## YOUR OBJECTIVE
Retype every record that follows, character for character.

## DATASET CONTENT
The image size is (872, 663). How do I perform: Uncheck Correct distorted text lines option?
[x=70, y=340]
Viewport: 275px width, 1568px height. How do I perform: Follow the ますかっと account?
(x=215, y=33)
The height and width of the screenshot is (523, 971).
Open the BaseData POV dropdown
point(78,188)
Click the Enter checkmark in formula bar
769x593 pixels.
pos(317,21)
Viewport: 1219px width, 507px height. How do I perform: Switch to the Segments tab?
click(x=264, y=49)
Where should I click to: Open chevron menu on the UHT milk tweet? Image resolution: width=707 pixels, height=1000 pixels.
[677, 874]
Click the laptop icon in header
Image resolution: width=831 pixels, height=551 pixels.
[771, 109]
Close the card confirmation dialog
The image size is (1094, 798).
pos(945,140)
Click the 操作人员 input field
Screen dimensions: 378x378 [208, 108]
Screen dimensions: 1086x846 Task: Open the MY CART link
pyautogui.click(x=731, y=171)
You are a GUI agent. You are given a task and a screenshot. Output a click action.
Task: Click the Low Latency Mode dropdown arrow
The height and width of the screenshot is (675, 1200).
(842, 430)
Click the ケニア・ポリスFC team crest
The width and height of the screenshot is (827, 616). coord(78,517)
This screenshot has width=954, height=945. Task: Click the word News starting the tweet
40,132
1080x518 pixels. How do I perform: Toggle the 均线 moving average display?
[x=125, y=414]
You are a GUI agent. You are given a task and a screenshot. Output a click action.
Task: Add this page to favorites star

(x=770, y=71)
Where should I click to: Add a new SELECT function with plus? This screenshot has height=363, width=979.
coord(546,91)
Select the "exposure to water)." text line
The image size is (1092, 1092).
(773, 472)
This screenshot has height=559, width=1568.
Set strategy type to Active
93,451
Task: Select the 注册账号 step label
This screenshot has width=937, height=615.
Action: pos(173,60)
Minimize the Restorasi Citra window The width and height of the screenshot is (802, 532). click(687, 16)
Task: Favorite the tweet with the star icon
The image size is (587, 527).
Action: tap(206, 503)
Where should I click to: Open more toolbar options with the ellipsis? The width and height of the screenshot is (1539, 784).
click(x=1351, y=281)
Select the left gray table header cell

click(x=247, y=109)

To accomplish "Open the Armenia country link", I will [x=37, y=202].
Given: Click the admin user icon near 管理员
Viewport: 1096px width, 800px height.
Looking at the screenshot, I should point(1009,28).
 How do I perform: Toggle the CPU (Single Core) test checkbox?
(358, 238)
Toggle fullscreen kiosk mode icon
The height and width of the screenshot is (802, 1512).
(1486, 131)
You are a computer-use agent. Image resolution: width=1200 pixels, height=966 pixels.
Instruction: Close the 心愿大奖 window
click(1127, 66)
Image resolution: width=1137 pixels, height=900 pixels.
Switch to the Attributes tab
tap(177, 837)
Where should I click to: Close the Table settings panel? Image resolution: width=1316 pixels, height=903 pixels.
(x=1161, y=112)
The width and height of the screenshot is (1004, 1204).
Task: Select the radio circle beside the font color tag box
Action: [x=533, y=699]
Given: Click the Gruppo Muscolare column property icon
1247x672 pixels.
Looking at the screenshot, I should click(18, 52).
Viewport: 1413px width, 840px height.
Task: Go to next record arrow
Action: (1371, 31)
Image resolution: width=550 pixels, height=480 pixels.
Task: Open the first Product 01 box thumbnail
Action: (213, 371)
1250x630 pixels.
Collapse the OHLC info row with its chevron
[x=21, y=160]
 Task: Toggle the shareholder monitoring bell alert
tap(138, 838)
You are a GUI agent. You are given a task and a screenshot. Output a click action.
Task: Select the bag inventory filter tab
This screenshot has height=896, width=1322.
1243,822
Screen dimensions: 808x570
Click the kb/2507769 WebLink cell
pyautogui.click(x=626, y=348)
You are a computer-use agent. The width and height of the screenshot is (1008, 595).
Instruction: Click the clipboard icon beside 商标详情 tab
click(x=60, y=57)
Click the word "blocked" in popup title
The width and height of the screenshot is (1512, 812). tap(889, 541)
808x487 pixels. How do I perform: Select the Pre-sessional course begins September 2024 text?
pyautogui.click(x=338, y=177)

## WRITTEN ANSWER
The image size is (872, 663). How do I perform: Uncheck Correct distorted text lines option?
[x=70, y=340]
Viewport: 275px width, 1568px height. How do I perform: Follow the ますかっと account?
(x=215, y=33)
The height and width of the screenshot is (523, 971).
Open the BaseData POV dropdown
point(78,188)
Click the Enter checkmark in formula bar
769x593 pixels.
pos(317,21)
Viewport: 1219px width, 507px height. How do I perform: Switch to the Segments tab?
click(x=264, y=49)
Where should I click to: Open chevron menu on the UHT milk tweet? Image resolution: width=707 pixels, height=1000 pixels.
[677, 874]
Click the laptop icon in header
Image resolution: width=831 pixels, height=551 pixels.
[771, 109]
Close the card confirmation dialog
The image size is (1094, 798).
pos(945,140)
Click the 操作人员 input field
Screen dimensions: 378x378 [208, 108]
Screen dimensions: 1086x846 Task: Open the MY CART link
pyautogui.click(x=731, y=171)
You are a GUI agent. You are given a task and a screenshot. Output a click action.
Task: Click the Low Latency Mode dropdown arrow
The height and width of the screenshot is (675, 1200).
(842, 430)
Click the ケニア・ポリスFC team crest
The width and height of the screenshot is (827, 616). coord(78,517)
This screenshot has width=954, height=945. Task: Click the word News starting the tweet
40,132
1080x518 pixels. How do I perform: Toggle the 均线 moving average display?
[x=125, y=414]
You are a GUI agent. You are given a task and a screenshot. Output a click action.
Task: Add this page to favorites star

(x=770, y=71)
Where should I click to: Add a new SELECT function with plus? This screenshot has height=363, width=979.
coord(546,91)
Select the "exposure to water)." text line
The image size is (1092, 1092).
(773, 472)
This screenshot has height=559, width=1568.
Set strategy type to Active
93,451
Task: Select the 注册账号 step label
This screenshot has width=937, height=615.
Action: pos(173,60)
Minimize the Restorasi Citra window The width and height of the screenshot is (802, 532). click(687, 16)
Task: Favorite the tweet with the star icon
The image size is (587, 527).
Action: tap(206, 503)
Where should I click to: Open more toolbar options with the ellipsis? The width and height of the screenshot is (1539, 784).
click(x=1351, y=281)
Select the left gray table header cell

click(x=247, y=109)

To accomplish "Open the Armenia country link", I will [x=37, y=202].
Given: Click the admin user icon near 管理员
Viewport: 1096px width, 800px height.
Looking at the screenshot, I should point(1009,28).
 How do I perform: Toggle the CPU (Single Core) test checkbox?
(358, 238)
Toggle fullscreen kiosk mode icon
The height and width of the screenshot is (802, 1512).
(1486, 131)
You are a computer-use agent. Image resolution: width=1200 pixels, height=966 pixels.
Instruction: Close the 心愿大奖 window
click(1127, 66)
Image resolution: width=1137 pixels, height=900 pixels.
Switch to the Attributes tab
tap(177, 837)
Where should I click to: Close the Table settings panel? Image resolution: width=1316 pixels, height=903 pixels.
(x=1161, y=112)
The width and height of the screenshot is (1004, 1204).
Task: Select the radio circle beside the font color tag box
Action: [x=533, y=699]
Given: Click the Gruppo Muscolare column property icon
1247x672 pixels.
Looking at the screenshot, I should click(18, 52).
Viewport: 1413px width, 840px height.
Task: Go to next record arrow
Action: (1371, 31)
Image resolution: width=550 pixels, height=480 pixels.
Task: Open the first Product 01 box thumbnail
Action: (213, 371)
1250x630 pixels.
Collapse the OHLC info row with its chevron
[x=21, y=160]
 Task: Toggle the shareholder monitoring bell alert
tap(138, 838)
You are a GUI agent. You are given a task and a screenshot. Output a click action.
Task: Select the bag inventory filter tab
This screenshot has height=896, width=1322.
1243,822
Screen dimensions: 808x570
Click the kb/2507769 WebLink cell
pyautogui.click(x=626, y=348)
You are a computer-use agent. The width and height of the screenshot is (1008, 595).
Instruction: Click the clipboard icon beside 商标详情 tab
click(x=60, y=57)
Click the word "blocked" in popup title
The width and height of the screenshot is (1512, 812). tap(889, 541)
808x487 pixels. How do I perform: Select the Pre-sessional course begins September 2024 text?
pyautogui.click(x=338, y=177)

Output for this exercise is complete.